American game-changers: Smith and Brown
[Note: if you are here for the discussion of the Paris Opera Ballet, please click here, a new link.]
First, there was tapper Jason Samuels Smith in a tribute to Charlie Parker. The start of my Financial Times review:
According to the great hoofer Honi Coles, bebop would not have happened without tap: "John Bubbles, of Buck and Bubbles, started dropping his heels. Baapy-do-do, baapy-do-do, bahp-di-do baam baam. And the drummer started listening." This splendid group show in the spirit and to the music of Charlie Parker does not argue for tap's precedence over bop; it simply makes a vibrant and eloquent case for their affinity.

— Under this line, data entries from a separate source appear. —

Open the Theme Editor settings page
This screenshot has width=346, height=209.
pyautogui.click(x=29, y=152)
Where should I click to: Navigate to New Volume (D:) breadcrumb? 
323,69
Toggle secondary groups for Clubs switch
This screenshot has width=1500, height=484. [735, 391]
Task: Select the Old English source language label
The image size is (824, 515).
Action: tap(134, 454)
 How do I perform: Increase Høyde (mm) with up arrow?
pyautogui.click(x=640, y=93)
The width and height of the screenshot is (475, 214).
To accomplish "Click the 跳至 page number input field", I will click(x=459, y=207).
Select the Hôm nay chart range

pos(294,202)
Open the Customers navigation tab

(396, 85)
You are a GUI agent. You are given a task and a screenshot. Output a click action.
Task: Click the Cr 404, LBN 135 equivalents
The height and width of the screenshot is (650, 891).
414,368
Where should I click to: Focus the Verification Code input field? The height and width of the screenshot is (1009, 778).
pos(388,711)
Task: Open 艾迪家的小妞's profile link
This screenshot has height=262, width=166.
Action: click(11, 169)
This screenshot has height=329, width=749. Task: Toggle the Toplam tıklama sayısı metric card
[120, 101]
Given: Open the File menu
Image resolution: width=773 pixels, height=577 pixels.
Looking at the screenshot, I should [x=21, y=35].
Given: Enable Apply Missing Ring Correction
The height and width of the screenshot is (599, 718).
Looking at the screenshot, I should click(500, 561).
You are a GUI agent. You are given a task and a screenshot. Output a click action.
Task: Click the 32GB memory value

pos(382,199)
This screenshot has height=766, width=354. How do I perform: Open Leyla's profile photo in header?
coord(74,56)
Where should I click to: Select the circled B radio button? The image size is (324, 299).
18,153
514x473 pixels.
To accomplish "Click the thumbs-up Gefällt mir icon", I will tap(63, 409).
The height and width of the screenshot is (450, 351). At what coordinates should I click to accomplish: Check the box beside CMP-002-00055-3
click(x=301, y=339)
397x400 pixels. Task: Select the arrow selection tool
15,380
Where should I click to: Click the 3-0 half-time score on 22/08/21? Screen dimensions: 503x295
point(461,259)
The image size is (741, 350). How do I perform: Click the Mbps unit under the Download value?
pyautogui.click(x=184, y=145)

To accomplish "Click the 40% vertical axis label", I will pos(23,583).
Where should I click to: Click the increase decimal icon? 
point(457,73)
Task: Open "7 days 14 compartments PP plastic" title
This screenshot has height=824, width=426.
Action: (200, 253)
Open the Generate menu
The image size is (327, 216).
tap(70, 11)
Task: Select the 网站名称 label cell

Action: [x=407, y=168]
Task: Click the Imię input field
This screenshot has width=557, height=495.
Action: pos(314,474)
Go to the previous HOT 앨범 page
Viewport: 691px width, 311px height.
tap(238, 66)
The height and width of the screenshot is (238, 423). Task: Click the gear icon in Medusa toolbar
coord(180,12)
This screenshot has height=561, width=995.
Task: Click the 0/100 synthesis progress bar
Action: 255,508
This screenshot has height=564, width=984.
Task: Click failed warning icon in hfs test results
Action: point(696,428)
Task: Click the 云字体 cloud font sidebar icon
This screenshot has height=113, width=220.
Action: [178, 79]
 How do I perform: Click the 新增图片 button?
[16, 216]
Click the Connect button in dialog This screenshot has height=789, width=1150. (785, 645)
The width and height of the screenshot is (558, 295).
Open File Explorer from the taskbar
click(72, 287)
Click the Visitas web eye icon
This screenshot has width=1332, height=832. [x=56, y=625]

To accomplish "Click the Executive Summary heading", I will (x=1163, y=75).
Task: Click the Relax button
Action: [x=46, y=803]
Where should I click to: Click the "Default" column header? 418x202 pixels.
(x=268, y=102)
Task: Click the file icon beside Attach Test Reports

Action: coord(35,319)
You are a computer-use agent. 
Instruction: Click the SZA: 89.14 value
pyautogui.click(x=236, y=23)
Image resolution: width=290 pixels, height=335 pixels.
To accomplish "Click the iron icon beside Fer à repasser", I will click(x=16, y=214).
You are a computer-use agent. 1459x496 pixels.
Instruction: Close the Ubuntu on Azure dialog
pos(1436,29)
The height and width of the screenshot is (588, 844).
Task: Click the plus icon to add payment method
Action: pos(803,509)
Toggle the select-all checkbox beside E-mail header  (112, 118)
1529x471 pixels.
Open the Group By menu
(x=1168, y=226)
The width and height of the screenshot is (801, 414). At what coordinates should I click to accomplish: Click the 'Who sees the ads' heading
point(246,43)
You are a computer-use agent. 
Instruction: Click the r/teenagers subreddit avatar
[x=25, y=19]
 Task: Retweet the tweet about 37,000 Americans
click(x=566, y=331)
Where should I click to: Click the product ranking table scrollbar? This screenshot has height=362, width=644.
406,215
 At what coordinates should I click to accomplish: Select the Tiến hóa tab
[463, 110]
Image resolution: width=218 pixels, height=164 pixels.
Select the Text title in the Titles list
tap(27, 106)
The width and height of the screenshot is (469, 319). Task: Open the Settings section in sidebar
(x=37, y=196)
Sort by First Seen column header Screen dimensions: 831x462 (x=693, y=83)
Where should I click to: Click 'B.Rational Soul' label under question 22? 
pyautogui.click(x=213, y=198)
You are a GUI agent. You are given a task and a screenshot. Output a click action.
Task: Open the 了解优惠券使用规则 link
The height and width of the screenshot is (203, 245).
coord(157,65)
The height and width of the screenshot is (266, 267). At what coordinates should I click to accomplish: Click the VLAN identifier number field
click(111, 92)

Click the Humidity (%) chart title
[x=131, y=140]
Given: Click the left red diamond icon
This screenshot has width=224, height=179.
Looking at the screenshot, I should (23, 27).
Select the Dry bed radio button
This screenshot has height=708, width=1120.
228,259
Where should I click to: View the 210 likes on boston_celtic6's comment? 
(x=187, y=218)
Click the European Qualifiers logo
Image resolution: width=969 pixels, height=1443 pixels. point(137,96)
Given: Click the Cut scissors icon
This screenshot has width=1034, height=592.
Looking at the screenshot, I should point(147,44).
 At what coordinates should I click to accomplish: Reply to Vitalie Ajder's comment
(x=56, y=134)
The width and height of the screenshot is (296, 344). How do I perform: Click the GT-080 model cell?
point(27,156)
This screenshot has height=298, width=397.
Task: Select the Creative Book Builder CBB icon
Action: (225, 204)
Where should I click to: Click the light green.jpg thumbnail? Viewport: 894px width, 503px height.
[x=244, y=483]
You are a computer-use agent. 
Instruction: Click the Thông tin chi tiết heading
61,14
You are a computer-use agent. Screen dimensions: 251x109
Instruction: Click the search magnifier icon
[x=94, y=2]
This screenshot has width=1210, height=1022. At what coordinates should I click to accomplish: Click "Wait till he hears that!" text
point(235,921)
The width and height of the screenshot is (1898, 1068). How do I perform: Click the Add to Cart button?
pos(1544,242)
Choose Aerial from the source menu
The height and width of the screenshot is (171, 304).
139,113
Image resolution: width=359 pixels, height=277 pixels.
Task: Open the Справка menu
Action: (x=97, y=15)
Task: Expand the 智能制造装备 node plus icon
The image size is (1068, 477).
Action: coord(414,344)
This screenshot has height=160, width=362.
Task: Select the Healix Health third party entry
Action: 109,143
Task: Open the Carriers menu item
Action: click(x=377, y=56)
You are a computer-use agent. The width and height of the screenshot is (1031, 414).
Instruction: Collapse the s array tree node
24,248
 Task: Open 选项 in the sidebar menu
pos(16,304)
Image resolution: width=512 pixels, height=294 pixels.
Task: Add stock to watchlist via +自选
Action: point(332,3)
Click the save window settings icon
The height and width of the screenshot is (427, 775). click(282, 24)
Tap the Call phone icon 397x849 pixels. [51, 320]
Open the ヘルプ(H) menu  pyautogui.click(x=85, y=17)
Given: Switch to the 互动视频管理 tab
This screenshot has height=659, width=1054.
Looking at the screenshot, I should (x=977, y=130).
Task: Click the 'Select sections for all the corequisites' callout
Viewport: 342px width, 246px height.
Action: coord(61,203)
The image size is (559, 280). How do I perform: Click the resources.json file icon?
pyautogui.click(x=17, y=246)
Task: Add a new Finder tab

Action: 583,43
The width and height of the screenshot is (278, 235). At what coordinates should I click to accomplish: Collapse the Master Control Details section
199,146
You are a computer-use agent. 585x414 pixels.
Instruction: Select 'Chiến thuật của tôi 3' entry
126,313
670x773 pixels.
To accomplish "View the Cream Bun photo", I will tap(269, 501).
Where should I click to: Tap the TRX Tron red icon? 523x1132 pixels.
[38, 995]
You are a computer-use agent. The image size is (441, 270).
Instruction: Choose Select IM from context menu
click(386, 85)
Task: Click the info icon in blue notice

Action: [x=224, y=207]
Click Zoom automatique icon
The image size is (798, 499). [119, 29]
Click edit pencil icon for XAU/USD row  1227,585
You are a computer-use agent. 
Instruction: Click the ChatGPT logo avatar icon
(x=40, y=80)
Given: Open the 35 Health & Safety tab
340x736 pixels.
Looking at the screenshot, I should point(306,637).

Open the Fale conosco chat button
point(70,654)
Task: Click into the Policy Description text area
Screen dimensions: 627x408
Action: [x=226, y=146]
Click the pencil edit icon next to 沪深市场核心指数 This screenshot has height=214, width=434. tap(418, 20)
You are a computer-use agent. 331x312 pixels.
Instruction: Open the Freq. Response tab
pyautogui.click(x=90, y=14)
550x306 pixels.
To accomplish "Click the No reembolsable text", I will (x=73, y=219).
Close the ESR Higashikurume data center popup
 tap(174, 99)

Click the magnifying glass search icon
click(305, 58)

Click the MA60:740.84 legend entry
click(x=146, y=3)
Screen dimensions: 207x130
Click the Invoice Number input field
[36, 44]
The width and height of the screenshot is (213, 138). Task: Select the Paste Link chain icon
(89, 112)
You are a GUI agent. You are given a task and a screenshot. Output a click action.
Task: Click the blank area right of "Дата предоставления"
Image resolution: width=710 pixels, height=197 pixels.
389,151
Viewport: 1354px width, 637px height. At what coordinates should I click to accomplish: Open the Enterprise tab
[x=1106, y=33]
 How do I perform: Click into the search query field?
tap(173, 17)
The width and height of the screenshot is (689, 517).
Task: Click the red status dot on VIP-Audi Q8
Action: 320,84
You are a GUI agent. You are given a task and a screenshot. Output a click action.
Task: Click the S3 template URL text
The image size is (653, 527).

The hour started at full throttle with Jason Samuels Smith, its choreographer, soloing to Parker's mad "Bebop", laid out beside the dancer by an excellent five-piece band. Samuels Smith tapped around and inside the riffs as well as on top. His tone was warm and full, and rang from more parts of the foot than seemed possible. He moved in quick jags like a temperamental gab session.
This sharp alternation between jabber and calm added drama but broke the musical line. In the female threesome that followed Samuels Smith, the wondrous Dormeshia Sumbry-Edwards showed that you did not have to sacrifice one for the other. Rich-toned and nimble, she sustained the rhythms through the rests, as Parker does. Her elegant arms and head harmonised with her taps.
Samuels Smith and company may belong to the school of Savion in the speed and power of their beats, but unlike the defiantly gawky Glover - the feet behind Happy Feet - these dancers let their rhythms play out in space and across their bodies. Like the original bebop tappers, they dance when they make music.

Charming, hard-hitting Michelle Dorrance. Photo by AK47 Division.
For the whole Financial Times review--more on the return of dancerly movement, plus what Samuels Smith makes for women such as Michelle Dorrance and his attempts at tap musical theatre-- please click here. You only have to free-register once for 30 articles a month.
Then this week, that rare religiously inclined modern-dance choreographer, Ronald K. Brown. The start of my Financial Times review:
Choreography and religious conviction do not often serve each other, but when they do - as with Russian émigré George Balanchine or, more recently, Brooklyn native Ronald K. Brown - unorthodox wonders abound. These choreographers let spirit loose from dogma; Brown does so by endowing his humane, hopeful conception of struggle and salvation with a textured, evocative specificity.
In the first of two programmes this week for Brown's 10-member ensemble, Evidence, the "gatekeepers" in the dance of the same name do not guard Heaven so much as ready the ground (or is it the clouds?) for us. To Wunmi's plaintive voice above aqueous dance music, the dancers encircled the stage - caressing the floor with every step - to clear it of danger. They pointed arrow-straight arms like compass needles. More strange and wonderful, they seemed to trace with their fingertips the pattern of raindrops on a windowpane and volley a falling cloud back into the sky. The movement was deliberate yet soft. The sparks of association were constant without being insistent. Poetic logic, not compulsion, drove the flow of images.
Dancers Annique Roberts and Arcell Cabuag. Photo by Ayodele Casel courtesy of Evidence.
Brown shares with West African indigenous dance the rolling hips, pumping knees, relaxed feet, wide, grounded stance and residues of story, but his textures are more varied and his meanings richer in ambiguity. Evidence's gloriously eclectic bodies stretch the interpretative range even further and, in the troupe's very inclusiveness, make the dances' spiritual seeking feel genuine and worth cherishing.